È pur vero che le donne con disabilità, storicamente, non sono state considerate soggetto autonomo e di conseguenza esse stesse non si sono mai ritenute persone “con diritti”.

Eppure dobbiamo constatare che più di metà della popolazione con disabilità nel mondo è rappresentata da donne. Nonostante questa percentuale sorprendentemente alta, le donne continuano ad essere isolate e segregate da parte della società, il che produce, ancora oggi, nei loro confronti una condizione di forte discriminazione. Questo significa che se si vogliono dare risposte a queste problematiche è necessario agire nei confronti della persona, quindi a livello individuale, ma anche a livello sociale.

A livello personale vanno attivati dei processi di empowerment che partano dalla consapevolezza di sé, agendo fortemente sull’autostima per giungere, perché no, alla leadership

Questo percorso non deve essere ritenuto “terapeutico”, ma deve enucleare i diritti umani coniugabili con i bisogni, accompagnati da un processo di crescita dell’autonomia e del proprio potenziale. Questo processo va iniziato fin dalla più tenera età con garanzie di poter intraprendere un percorso scolastico e formativo strutturato e ben organizzato.  La cultura e l’acquisizione dei saperi coniugati con il saper fare (skills) sono la premessa indispensabile per consentire alle donne, tutte, e alle portatrici di handicap, in modo particolare, di gestire, controllare e superare le condizioni di discriminazione e vulnerabilità legate alla loro condizione  e talvolta, purtroppo, al genere. Cultura e formazione significa anche consentire l’accesso nel mondo del lavoro per disporre di un reddito sufficiente da “affrancarsi” dalla povertà e dalla dipendenza.
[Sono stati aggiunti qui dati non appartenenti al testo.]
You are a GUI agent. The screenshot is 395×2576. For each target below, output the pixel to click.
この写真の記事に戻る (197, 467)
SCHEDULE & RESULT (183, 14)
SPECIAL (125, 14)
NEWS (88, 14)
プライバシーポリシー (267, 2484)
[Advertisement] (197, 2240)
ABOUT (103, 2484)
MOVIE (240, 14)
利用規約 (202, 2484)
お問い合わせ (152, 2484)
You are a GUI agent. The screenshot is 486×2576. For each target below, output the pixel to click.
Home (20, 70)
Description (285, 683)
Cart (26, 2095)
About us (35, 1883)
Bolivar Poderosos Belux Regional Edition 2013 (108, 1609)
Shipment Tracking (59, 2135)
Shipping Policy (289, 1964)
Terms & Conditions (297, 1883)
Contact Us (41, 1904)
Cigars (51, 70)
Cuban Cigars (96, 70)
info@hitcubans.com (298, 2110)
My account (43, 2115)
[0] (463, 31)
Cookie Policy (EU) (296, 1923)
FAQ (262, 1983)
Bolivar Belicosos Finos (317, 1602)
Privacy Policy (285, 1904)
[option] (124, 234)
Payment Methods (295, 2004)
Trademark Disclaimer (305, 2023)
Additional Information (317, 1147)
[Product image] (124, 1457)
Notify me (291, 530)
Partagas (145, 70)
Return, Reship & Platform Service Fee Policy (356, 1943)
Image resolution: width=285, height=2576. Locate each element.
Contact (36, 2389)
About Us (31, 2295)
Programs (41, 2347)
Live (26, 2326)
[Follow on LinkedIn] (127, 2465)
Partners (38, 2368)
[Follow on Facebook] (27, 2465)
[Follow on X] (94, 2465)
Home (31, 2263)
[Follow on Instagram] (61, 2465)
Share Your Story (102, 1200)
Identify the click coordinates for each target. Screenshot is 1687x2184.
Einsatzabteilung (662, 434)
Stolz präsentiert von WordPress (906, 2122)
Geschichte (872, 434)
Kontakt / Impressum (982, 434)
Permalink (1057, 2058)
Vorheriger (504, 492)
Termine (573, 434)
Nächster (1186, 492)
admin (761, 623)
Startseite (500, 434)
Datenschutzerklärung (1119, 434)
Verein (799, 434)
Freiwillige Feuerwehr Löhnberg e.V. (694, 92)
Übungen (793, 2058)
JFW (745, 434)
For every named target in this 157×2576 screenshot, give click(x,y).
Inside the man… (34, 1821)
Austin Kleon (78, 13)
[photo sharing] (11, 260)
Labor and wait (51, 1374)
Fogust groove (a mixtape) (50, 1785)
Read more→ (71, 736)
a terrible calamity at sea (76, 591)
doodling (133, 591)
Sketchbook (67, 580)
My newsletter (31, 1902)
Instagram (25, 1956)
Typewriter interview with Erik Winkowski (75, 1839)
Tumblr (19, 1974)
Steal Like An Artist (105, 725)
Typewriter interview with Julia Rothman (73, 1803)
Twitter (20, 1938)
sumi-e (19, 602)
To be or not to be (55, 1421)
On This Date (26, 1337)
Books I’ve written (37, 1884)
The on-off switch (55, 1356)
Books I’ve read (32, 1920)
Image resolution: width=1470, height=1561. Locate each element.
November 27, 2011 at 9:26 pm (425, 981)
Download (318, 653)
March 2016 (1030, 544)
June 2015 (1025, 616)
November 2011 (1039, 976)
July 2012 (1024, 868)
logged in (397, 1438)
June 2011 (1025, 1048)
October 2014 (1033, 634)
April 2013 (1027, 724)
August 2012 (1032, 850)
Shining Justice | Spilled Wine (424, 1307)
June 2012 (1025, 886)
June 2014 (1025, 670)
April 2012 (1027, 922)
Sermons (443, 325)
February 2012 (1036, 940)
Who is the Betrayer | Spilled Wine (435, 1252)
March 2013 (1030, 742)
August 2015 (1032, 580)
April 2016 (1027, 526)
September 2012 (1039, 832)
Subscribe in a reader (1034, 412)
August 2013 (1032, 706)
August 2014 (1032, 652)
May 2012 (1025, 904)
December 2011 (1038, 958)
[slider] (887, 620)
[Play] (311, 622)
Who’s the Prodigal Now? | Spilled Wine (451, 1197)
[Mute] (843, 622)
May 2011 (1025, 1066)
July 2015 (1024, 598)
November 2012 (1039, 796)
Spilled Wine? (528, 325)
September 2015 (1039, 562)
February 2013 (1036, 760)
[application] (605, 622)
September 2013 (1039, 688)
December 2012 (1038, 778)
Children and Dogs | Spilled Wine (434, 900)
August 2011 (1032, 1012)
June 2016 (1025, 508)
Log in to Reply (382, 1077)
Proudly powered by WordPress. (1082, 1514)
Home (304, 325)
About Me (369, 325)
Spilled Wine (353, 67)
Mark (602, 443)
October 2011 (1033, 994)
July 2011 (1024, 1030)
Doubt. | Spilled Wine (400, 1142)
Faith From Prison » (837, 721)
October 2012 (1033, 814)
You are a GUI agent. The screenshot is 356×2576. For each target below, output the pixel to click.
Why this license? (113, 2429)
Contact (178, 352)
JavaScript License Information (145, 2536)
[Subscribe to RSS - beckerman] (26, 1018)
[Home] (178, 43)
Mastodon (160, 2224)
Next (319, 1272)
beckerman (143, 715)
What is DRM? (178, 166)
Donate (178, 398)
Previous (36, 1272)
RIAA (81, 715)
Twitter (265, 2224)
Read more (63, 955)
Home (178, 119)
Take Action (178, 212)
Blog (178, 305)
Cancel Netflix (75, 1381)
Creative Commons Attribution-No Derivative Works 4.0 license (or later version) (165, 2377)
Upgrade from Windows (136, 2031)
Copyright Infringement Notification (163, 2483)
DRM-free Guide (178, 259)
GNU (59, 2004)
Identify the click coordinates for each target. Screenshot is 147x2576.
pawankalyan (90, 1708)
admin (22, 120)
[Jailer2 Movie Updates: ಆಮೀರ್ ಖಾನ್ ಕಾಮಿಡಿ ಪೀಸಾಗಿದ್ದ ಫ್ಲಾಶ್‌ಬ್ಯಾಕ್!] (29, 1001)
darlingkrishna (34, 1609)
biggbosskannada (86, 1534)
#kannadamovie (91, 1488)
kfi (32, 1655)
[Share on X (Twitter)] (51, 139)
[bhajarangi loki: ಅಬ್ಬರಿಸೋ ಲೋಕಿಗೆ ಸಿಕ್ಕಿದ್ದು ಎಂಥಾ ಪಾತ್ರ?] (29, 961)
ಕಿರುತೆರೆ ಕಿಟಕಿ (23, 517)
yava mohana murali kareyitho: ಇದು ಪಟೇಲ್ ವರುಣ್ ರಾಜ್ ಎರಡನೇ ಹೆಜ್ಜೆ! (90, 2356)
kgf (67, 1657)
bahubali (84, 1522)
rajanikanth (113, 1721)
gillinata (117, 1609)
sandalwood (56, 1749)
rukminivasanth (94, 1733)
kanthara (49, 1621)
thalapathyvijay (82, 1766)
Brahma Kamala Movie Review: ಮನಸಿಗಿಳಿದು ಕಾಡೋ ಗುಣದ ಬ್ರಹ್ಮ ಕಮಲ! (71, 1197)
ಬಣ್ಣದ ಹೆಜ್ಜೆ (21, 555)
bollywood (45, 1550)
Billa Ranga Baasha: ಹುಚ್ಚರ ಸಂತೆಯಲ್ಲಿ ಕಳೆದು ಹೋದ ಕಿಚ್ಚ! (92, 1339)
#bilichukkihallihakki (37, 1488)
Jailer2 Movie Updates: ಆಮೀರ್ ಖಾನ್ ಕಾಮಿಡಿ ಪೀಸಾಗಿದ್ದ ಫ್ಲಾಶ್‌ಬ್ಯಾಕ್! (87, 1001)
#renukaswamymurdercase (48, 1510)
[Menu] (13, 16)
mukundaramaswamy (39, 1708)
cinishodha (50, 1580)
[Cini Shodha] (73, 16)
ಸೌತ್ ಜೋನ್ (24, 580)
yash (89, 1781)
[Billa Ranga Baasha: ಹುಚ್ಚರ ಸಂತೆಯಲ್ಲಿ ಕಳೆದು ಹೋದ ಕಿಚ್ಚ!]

Il livello personale si deve intrecciare con quello sociale attraverso l’approccio che preveda una partecipazione sociale e politica ai processi decisionali, ovvero poter entrare nella gestione degli interessi collettivi, anche dal punto di vista politico.

In conclusione: uguaglianza di opportunità intesa come assenza di discriminazioni e adozione di misure positive volte a compensare gli svantaggi che possono colpire una persona che vive una condizione di disabilità, allo scopo di consentirle di partecipare pienamente alla vita sociale, culturale, economica e politica della sua comunità. 

Infine è necessario garantire il principio di indipendenza come diritto di partecipazione attiva nella comunità di donne e uomini che esercitano il diritto di prendere decisioni sulla propria esistenza, non come una paziente, ma appartenente alla comunità a pieno titolo e avente diritto al libero sviluppo della propria personalità.